# Patellar Luxation



## Gibbs Mom and Dad (Jun 3, 2013)

Gibbs was x-rayed today and the Vet thinks he has Patellar Luxation. The Vet wants to wait for confirmation from the radiologist before sending us for a consult.

What do you all know about this condition and treatments?
Anyone else's Hav have this? What did you do?


----------



## jabojenny (Sep 18, 2011)

Sorry I'm no expert in this area but I wanted to send positive thoughts your way. I think there are different severities of this condition though. Did Gibbs give you any cause for concern in this area?
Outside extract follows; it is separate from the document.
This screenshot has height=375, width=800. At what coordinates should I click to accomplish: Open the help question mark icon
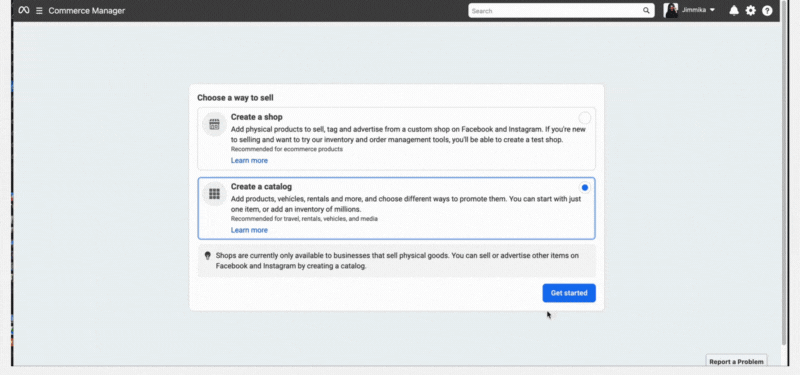coord(767,11)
I guess it's wait and see but if it comes back that he does have this condition and he were my dog I'd see a specialist.


----------



## Gibbs Mom and Dad (Jun 3, 2013)

jabojenny said:


> Did Gibbs give you any cause for concern in this area?


Twice. The first was a week ago. I took him out in the morning and for a few steps it seemed like he didn't want to put weight on his back leg. It only lasted for about 10 seconds and I thought it could have been ice and snow related.

My wife noticed it a second time today. We took him to the Vet and his knee seemed tender, so the Vet took x-rays.



jabojenny said:


> but if it comes back that he does have this condition and he were my dog I'd see a specialist.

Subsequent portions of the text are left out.